Aaron Sorkin's stately adaptation of Harper Lee's American classic makes a welcome return to the West End, offering balm to the soul for liberal-minded theatregoers. The production, directed by Bartlett Sher, was first seen in London in 2022 with Rafe Spall and later Matthew Modine in the lead. Now, with Richard Coyle as Atticus Finch, the show is a little ponderous but remains a supremely well put-together piece of theatre.
Storytelling and Design
Lee's novel, published in 1960 amid the civil rights movement, is narrated by Atticus's tomboy daughter Scout, who is six years old at the start. Sher's production splits the storytelling between Scout (Anna Munden), her older brother Jem (Gabriel Scott), and their garrulous new friend Dill (Dylan Malyn). They address the audience directly from what appears, in Miriam Buether's design, to be a shabby warehouse or grain store. Inside, the rest of the large cast assemble the scenery of the courtroom, the jail, and the Finches' home to the folksy strains of a barrel-organ. This design is an eloquent visual expression of how a small community pulls together, for good or ill. The gentle, despairing farmer whose land has been entailed after the Depression and who can only pay Atticus in firewood and sacks of nuts is also the Klansman carrying a rope. Monsters don't come from outside: they are 'our friends and neighbours'.
Performances
Coyle brings a beady, shrewd alertness and a flair for wry amusement to Atticus. Though not a large man, he projects fortitude with his square-shouldered, hands-in-pockets stance, his pale suit immaculate amid a sea of patched and stained workwear. The child-acting of the three narrators is perhaps a little over-busy, but the earnestness of early life is well captured, along with Lee's elegantly spooling southern sentences. Nasty old Mrs Dubose is 'the meanest woman ever accidentally created by God', according to Scout. A wistfully reflective Jem says: 'If I could take back one minute of my life it'd be the one where I accused my father of bein' a coward.' Malyn contributes a nice comic turn as the gangly Dill, barely able to contain his thoughts and body language.

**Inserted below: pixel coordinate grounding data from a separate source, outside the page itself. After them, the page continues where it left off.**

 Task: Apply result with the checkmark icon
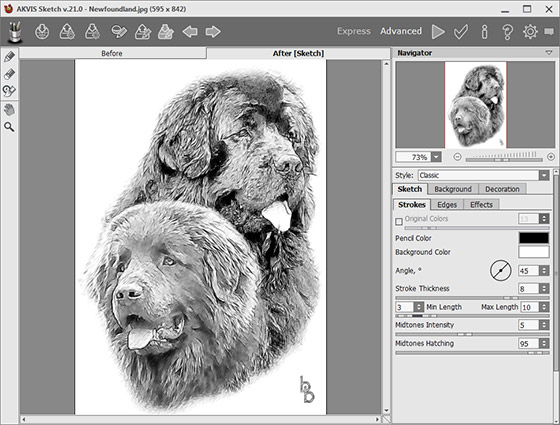(461, 32)
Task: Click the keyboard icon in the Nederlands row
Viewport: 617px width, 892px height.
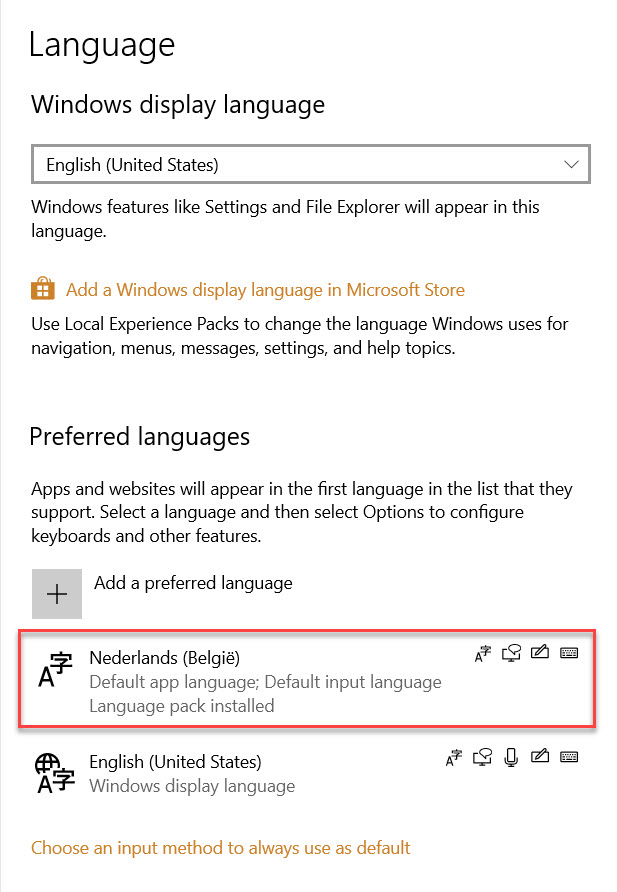Action: point(569,654)
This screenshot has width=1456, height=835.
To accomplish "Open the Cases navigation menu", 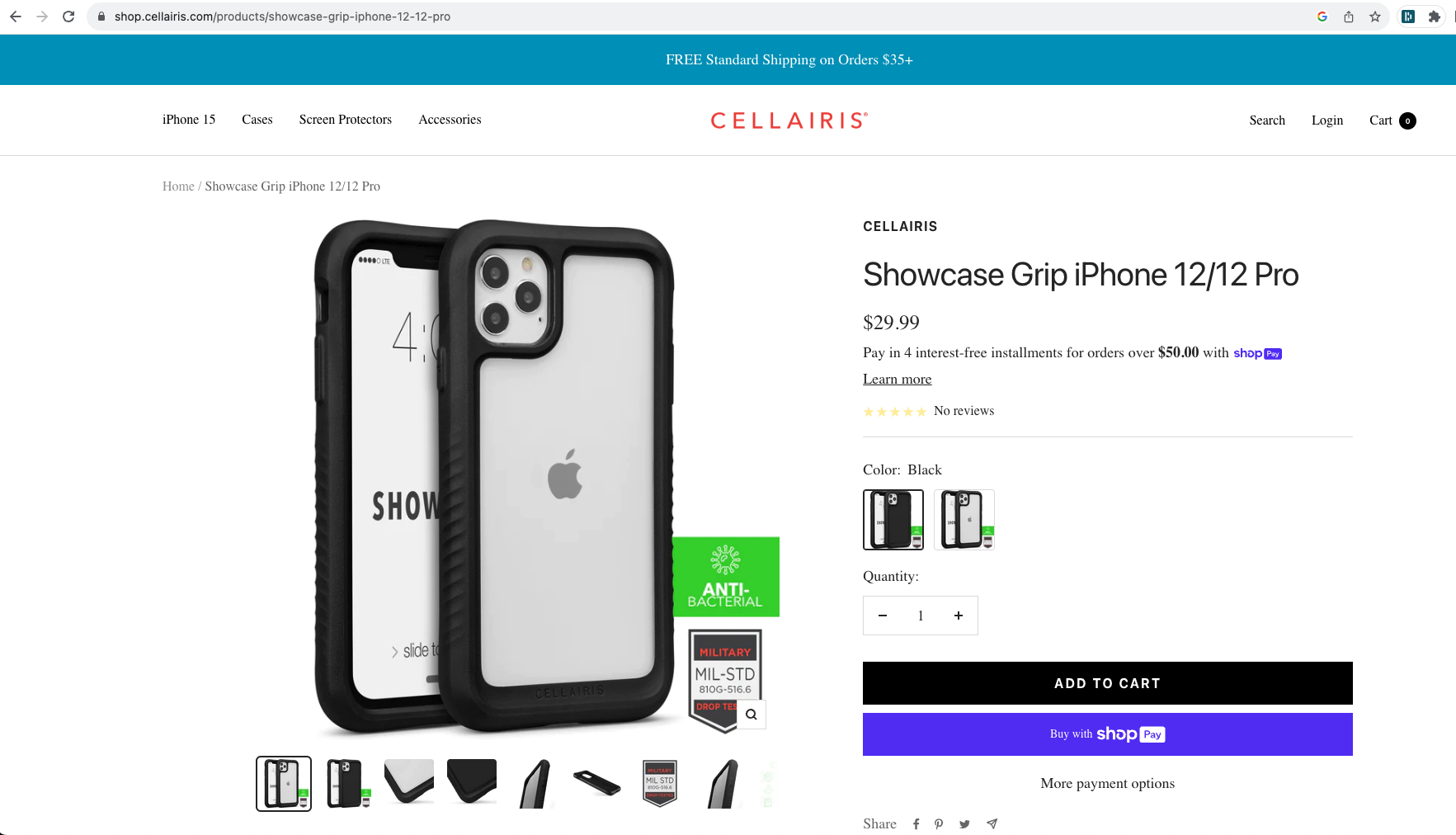I will pyautogui.click(x=257, y=120).
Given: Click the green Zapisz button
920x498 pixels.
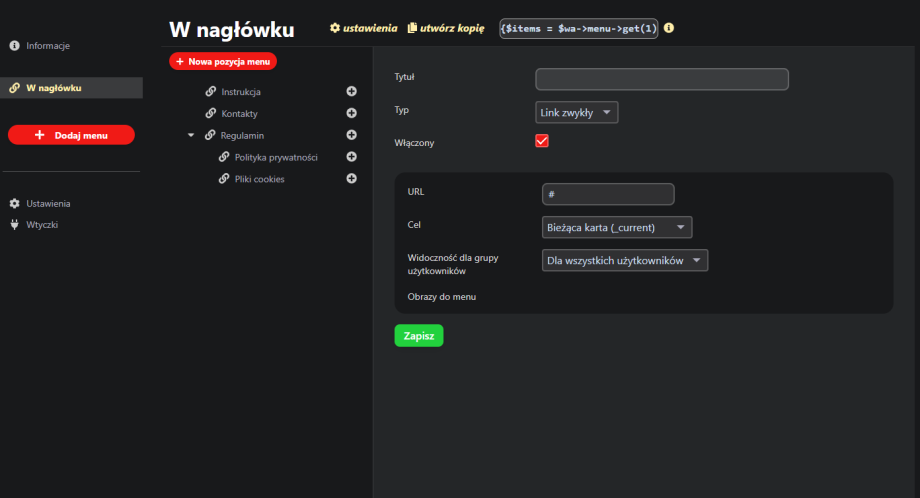Looking at the screenshot, I should point(418,336).
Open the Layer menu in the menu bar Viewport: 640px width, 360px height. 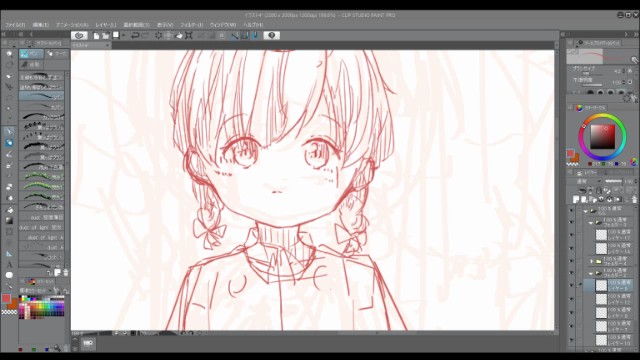pos(106,25)
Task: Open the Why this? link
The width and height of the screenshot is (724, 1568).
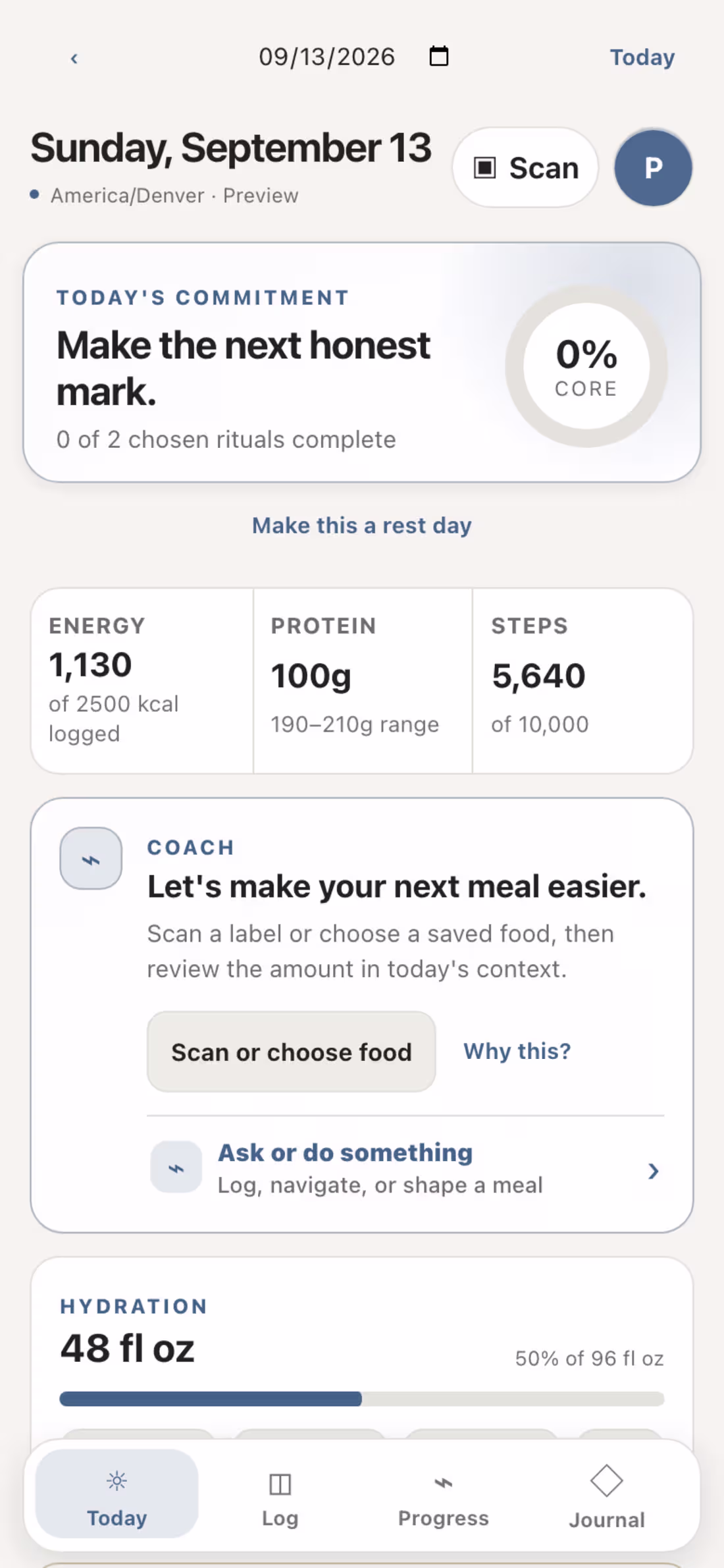Action: point(517,1051)
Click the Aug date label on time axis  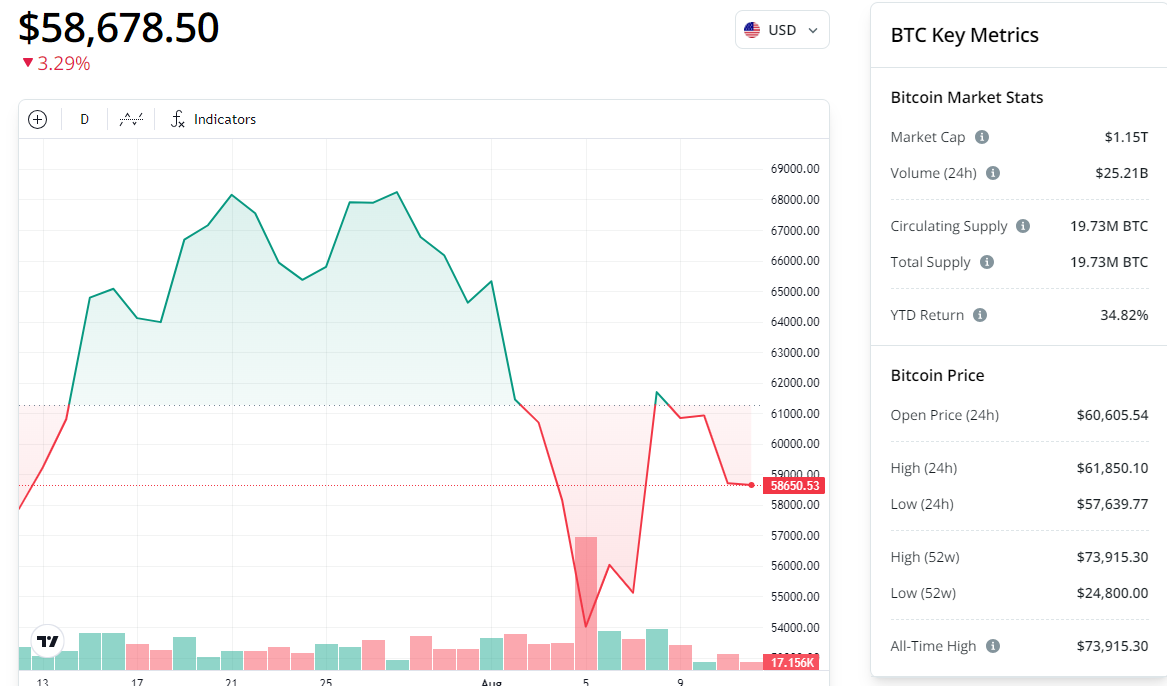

Oscar Pearce delivers an energetically loathsome, N-word spraying performance as Bob Ewell, whose daughter Mayella has brought her accusation against kindly local cotton-picker Tom Robinson to cover up different transgressions. As Tom, Aaron Shosanya has a quiet dignity and the sad, level gaze of a man who knows innocence won't save him. There are pleasing supporting performances from Andrea Davy as Atticus's housekeeper Calpurnia, David Kennedy as the local farmer Link Deas, and Stephen Boxer as the wearily sagacious Judge Taylor.
Relevance and Impact
'All rise,' intones Scout at the end of each act. It's a symbolic summons to get to our feet, a notification that attention must be paid to injustice and those who fight against it. The production feels particularly relevant now, when wounds dating back to the Civil War are being reopened in America, and the Overton Window of what is politically and socially permissible has drastically shifted. Sher's production dawdles towards the end, but it would take a hard heart not to be moved by the revelation of Dill's home situation, so different from life with the idealised Atticus, and by the closing rendition of the hymn 'Joy Cometh in the Morning' by the entire cast of 24. All rise, indeed.
The production runs until September 12 at Wyndham's Theatre.